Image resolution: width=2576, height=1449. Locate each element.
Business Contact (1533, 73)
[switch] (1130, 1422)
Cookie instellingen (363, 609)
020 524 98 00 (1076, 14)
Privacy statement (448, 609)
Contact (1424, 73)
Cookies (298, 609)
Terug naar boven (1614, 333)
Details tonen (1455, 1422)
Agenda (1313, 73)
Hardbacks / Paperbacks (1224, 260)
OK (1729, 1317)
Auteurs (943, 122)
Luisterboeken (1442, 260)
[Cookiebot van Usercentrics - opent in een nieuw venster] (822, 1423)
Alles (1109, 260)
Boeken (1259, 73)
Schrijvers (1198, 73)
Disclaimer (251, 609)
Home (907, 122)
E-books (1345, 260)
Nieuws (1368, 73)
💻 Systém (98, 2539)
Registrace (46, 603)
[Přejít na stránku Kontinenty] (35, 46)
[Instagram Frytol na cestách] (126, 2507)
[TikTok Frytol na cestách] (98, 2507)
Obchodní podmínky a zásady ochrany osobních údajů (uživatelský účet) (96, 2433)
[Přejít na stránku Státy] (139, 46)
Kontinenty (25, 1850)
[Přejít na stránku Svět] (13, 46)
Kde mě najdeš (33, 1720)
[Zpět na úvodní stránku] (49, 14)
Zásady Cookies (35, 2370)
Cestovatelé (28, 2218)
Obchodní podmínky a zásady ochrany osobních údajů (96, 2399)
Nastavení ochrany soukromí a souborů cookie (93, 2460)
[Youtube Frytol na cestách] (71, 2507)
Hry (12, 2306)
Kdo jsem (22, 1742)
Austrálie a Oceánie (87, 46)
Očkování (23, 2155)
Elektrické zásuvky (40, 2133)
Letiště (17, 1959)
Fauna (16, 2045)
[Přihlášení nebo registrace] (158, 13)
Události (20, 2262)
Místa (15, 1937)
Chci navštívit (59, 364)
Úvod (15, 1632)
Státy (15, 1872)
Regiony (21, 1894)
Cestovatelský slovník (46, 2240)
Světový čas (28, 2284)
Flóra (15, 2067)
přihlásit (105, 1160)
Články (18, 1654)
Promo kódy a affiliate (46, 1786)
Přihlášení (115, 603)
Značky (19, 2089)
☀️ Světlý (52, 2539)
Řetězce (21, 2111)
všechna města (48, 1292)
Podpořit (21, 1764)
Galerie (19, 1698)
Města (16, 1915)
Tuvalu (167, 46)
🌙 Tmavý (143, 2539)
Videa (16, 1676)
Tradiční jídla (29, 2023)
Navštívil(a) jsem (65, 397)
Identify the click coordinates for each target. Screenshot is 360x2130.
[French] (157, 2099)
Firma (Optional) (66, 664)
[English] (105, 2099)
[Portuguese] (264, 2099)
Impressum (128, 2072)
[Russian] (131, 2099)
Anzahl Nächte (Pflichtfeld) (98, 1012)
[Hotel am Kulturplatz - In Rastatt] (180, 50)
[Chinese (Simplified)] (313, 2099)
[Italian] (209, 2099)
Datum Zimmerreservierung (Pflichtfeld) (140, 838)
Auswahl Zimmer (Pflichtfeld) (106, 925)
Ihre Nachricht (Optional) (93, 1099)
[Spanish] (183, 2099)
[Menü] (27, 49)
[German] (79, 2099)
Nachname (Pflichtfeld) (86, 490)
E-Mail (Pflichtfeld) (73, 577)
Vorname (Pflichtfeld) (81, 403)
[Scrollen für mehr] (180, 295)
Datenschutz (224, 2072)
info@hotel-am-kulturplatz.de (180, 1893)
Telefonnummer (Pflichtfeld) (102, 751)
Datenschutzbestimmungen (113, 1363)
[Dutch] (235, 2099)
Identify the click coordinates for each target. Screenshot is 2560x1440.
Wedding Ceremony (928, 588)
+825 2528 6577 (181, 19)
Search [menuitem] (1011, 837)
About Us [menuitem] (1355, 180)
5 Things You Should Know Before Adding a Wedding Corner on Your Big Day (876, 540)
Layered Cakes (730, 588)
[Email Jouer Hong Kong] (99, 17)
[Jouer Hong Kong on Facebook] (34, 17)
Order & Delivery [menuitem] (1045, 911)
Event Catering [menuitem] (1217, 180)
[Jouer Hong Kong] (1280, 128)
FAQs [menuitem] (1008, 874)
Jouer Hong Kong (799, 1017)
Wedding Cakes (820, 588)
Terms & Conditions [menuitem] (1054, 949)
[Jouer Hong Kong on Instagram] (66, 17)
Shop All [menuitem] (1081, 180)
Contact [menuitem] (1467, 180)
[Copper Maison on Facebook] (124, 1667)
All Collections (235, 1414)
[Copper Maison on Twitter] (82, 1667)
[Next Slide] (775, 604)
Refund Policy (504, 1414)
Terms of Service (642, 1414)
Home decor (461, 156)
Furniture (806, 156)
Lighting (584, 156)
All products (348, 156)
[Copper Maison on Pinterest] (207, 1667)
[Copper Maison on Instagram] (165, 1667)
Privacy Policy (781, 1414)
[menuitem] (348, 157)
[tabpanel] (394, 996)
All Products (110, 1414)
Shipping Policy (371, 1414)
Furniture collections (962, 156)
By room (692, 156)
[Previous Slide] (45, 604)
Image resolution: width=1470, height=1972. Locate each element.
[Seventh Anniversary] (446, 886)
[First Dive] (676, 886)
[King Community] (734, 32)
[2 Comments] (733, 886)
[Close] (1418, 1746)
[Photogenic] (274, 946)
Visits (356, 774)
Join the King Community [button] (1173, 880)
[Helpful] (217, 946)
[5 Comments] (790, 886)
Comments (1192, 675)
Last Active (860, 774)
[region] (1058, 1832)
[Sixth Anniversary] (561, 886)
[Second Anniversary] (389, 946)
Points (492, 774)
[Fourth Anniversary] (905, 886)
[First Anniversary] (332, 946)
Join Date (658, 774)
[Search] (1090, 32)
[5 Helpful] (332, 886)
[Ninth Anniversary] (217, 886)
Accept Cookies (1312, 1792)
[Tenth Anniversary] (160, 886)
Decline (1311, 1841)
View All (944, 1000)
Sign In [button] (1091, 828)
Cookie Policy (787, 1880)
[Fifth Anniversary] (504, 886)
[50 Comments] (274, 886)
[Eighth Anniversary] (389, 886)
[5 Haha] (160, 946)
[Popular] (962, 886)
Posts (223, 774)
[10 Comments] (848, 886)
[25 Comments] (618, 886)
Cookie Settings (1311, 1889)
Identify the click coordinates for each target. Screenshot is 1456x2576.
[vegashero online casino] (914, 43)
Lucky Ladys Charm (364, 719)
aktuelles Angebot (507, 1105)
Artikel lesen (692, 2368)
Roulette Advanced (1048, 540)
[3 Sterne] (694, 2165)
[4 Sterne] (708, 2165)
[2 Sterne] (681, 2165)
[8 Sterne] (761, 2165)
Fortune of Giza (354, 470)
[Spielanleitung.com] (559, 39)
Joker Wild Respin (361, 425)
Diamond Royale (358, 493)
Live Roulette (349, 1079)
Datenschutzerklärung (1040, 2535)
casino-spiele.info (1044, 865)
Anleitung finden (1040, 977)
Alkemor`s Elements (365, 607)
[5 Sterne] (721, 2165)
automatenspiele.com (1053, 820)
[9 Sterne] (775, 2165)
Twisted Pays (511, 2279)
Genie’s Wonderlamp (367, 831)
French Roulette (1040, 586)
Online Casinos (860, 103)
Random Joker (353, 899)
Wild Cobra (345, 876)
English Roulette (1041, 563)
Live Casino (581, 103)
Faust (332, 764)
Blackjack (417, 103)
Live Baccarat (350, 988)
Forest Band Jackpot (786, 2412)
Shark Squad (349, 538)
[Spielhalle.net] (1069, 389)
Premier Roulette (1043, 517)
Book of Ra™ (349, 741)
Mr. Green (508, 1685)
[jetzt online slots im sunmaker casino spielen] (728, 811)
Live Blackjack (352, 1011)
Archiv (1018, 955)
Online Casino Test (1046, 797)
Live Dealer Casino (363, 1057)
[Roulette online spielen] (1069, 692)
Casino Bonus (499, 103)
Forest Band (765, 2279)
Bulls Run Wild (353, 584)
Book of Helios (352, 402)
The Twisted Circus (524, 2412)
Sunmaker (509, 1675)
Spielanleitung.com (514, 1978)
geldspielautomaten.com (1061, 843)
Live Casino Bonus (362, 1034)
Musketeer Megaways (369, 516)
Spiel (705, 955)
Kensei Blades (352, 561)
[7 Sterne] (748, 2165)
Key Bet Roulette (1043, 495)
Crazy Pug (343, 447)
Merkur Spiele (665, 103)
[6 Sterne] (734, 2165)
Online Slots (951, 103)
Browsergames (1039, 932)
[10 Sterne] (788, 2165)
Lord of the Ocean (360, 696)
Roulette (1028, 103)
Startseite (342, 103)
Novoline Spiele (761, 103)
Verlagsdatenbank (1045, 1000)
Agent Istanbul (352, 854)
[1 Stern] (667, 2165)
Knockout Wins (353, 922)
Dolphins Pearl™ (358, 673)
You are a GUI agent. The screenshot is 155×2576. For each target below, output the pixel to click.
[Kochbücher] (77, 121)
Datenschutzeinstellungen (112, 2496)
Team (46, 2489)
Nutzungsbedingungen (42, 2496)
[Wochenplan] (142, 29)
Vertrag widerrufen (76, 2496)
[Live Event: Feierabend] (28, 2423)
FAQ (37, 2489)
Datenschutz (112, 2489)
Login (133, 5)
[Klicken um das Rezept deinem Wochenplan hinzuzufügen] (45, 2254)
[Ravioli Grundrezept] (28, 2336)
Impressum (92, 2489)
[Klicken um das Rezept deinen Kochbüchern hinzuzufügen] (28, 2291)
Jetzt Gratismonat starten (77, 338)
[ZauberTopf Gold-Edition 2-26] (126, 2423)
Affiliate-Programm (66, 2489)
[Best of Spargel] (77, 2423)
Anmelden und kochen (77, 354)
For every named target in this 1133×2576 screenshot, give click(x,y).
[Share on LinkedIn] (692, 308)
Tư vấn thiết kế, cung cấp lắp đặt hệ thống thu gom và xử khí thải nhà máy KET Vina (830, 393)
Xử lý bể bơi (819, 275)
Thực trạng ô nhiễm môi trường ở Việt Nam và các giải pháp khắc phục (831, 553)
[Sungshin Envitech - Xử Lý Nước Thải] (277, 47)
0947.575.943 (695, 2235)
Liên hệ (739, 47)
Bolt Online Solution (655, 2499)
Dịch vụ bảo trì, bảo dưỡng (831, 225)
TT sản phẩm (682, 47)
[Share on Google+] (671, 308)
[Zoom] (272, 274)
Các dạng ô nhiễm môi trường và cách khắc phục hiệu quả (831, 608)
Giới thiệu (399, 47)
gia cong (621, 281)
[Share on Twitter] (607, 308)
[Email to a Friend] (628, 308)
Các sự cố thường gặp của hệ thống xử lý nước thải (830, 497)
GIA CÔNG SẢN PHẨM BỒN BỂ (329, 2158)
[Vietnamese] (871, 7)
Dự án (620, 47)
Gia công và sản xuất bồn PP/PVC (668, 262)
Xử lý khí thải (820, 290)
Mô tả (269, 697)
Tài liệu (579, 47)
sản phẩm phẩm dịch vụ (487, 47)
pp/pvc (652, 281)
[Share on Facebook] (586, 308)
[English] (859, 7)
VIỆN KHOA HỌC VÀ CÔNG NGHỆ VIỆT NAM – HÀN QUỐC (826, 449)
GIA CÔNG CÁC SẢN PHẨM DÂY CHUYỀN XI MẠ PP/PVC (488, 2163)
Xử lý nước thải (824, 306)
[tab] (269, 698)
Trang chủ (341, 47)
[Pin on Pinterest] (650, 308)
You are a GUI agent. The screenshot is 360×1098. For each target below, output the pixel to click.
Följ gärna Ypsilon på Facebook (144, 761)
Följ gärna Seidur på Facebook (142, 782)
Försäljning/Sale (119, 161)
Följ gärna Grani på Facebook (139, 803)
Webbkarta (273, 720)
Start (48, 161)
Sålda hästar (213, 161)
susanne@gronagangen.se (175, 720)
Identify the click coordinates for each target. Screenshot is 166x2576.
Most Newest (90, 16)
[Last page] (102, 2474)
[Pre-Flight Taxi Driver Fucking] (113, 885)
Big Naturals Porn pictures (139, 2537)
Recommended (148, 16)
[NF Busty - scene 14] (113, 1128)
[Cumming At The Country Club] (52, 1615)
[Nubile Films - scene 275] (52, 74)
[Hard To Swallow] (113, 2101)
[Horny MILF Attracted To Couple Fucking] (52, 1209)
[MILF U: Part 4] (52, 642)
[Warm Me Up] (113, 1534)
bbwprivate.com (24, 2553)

*Exercise objective:* Please give an exact copy of the lines above, beginning with the line containing "casino-spiele.info (1044, 865)" and running through the line containing "geldspielautomaten.com (1061, 843)", and of no other lines.

*Your solution:*
casino-spiele.info (1044, 865)
Anleitung finden (1040, 977)
Alkemor`s Elements (365, 607)
[5 Sterne] (721, 2165)
automatenspiele.com (1053, 820)
[9 Sterne] (775, 2165)
Twisted Pays (511, 2279)
Genie’s Wonderlamp (367, 831)
French Roulette (1040, 586)
Online Casinos (860, 103)
Random Joker (353, 899)
Wild Cobra (345, 876)
English Roulette (1041, 563)
Live Casino (581, 103)
Faust (332, 764)
Blackjack (417, 103)
Live Baccarat (350, 988)
Forest Band Jackpot (786, 2412)
Shark Squad (349, 538)
[Spielhalle.net] (1069, 389)
Premier Roulette (1043, 517)
Book of Ra™ (349, 741)
Mr. Green (508, 1685)
[jetzt online slots im sunmaker casino spielen] (728, 811)
Live Blackjack (352, 1011)
Archiv (1018, 955)
Online Casino Test (1046, 797)
Live Dealer Casino (363, 1057)
[Roulette online spielen] (1069, 692)
Casino Bonus (499, 103)
Forest Band (765, 2279)
Bulls Run Wild (353, 584)
Book of Helios (352, 402)
The Twisted Circus (524, 2412)
Sunmaker (509, 1675)
Spielanleitung.com (514, 1978)
geldspielautomaten.com (1061, 843)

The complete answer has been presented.